Gathering of the Pack 2010

Dog Brothers Gathering 2010

Check out the video here. In the latest Dog Brothers video we see many fighters carrying a blade, and once combat closes to grappling range, blades come out. I think this is a compelling argument to being able to hit someone hard enough that you can drop them, stun them, or immobilize the (i.e. shot to the knee) before they can close and cut you.

Note the interesting two-handed strike at 1:30.

Several interesting exchanges occur when fighters are so focused on the weapon, whether sticks or knives, that an opponent’s kick gets in and hits huge.

Note Guro Crafty’s stick in the photo.


6 Responses to “Gathering of the Pack 2010”

  1. Very cool! Love the guy who slips that kick to the head in and the guy who runs up the wall. There does seem to be guys ignoring the leg attacks coming in.

    Notice how the two flexible weapons last about 2 seconds before being discarded. I don’t think people feel as threatened by flexible weapons as they do solid ones; also, unless you are highly trained in using them to snare a limb with, their strength as a weapon is limited to their tips and so you need to fight a long distance game. A stick is more useful in close than a flexible weapon in my opinion.

    I too think that the knee would make an excellent target and I’m all about taking out mobility. So many FMA play the sticks as an upper body game.

    Love the hard contact, not sure if I would be there though 😉 I think the dog brothers are the first Americans to make free-style stick fighting popular. I’ve seen FMA sparing rules be some of the larger organizations and they seem to have the same ‘no grappling, no hitting with hands/feet’. Limiting targets can be a good tool in learning but in full sparing you should be able to grapple and punk/kick.

  2. James,

    I was trying to figure out what the point was with the whips, if that’s what they were.

    I’m surprised that GM Estalilla and GM Giron (as far as I can tell) never really emphasized the knee as a target. In my view a key technique is to take out the knee or ankle with the long stick at a safe distance, thereby limiting the opponent’s ability to move in.

    The Dog Bros stuff is rough, but I agree that it’s necessary to cut through the crap of the no contact, all padded sparring that’s so common.

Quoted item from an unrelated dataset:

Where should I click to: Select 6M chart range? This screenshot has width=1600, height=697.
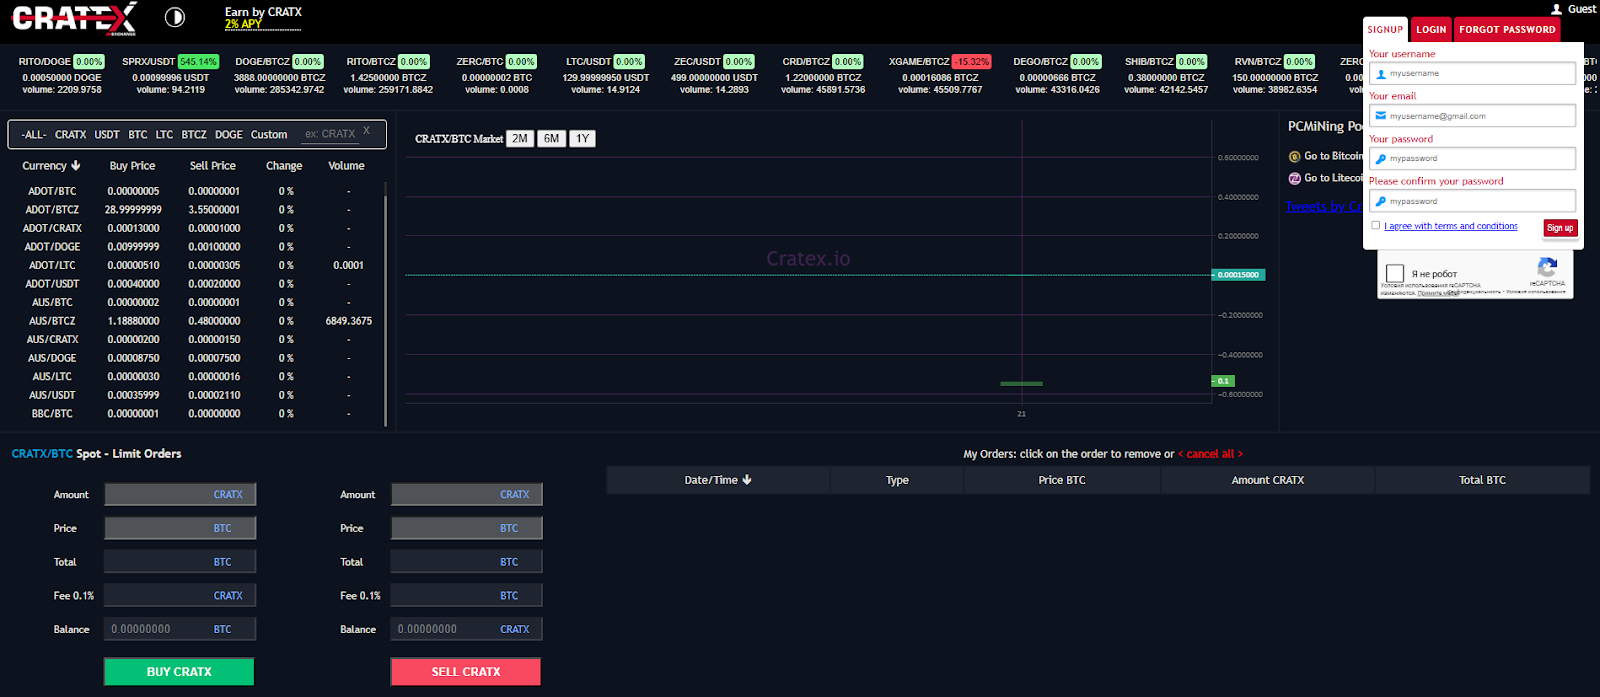(551, 139)
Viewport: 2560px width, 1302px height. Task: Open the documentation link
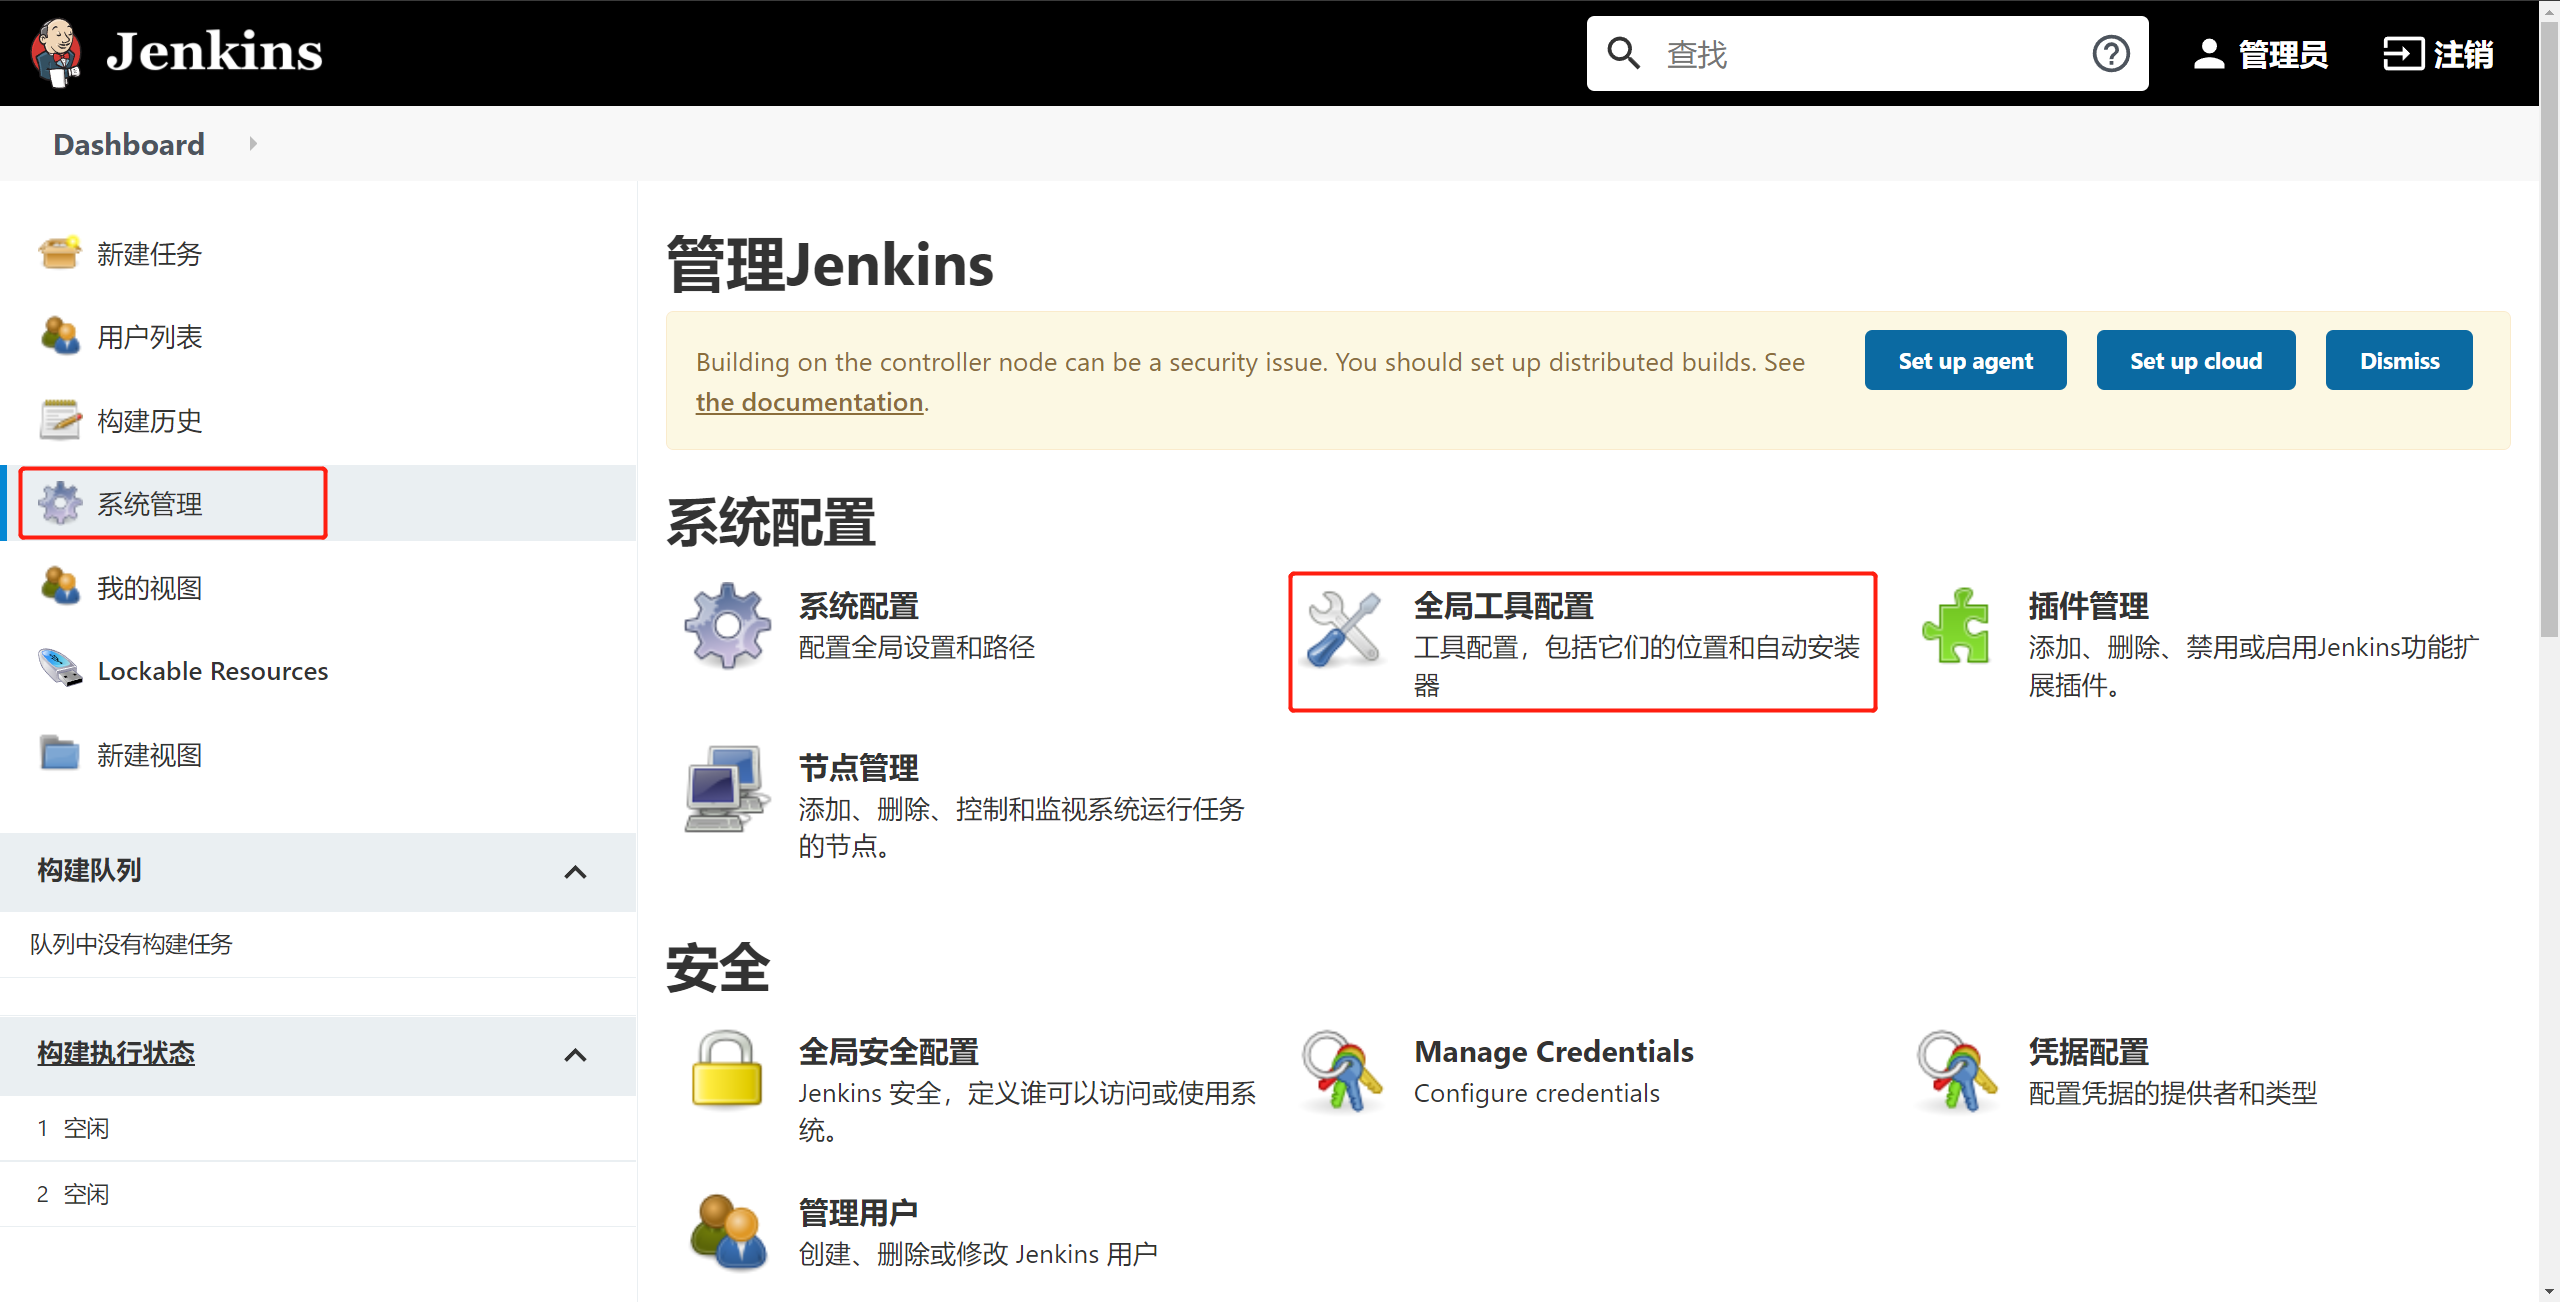click(808, 402)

  3. I think you often see a common theme in these fights too, where the flowing siniwali movements don’t exist. The fighters take primal, power oriented shots from the outside and when/ if they close, it quickly moves into grappling. You see none of the hubud/ lubud drills that so many people spend countless hours on. If you get inside one thing is almost guaranteed, one or the other or both fighters will grapple. It re-frames the way in which we should be training the inside range. If you don’t want to grapple and go to the ground, for whatever reason (and I can think of several good ones), maybe forget about parries, traps, passes, and the like and instead focus on knees, elbows, punyo strikes, head-butts, and biting (yeah, really). A Muay Thai style clinch might work, but will probably remove your stick from the striking equation, although you can use it to clinch and hold. Also, and I’m glad to see some of the DBs finally doing this, is to have a quick-access edged weapon for when and if it does go to grappling. Quiclky draw and cut. A Spiderco P’Kal allows easy concealment, quick access, and the reverse grip/ edge in method is excellent from that range. It is something you have to practice though, whatever blade you choose. I have practiced literaly 1000s of quick draws from many positions in order to be able to do it correctly every time. I have tried this numerous times in my own sparring and it never fails to produce a favorable result. If you try and grapple with me, you WILL get cut.

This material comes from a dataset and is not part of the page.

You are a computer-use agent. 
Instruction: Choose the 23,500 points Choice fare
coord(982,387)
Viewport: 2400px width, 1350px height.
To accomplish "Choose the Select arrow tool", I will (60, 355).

  4. Tommy, fine and gross motor skills aside, I think it is also how you train. If none of those guys trained in siniwali and hubud then they certainly won’t be doing them in a fight. Likewise, if they have training in BJJ they will tend to use that. I think people tend to fight how they train, so when watching such matches you need to think: are these guys using certain principles outside of style or are they just fighting within their style?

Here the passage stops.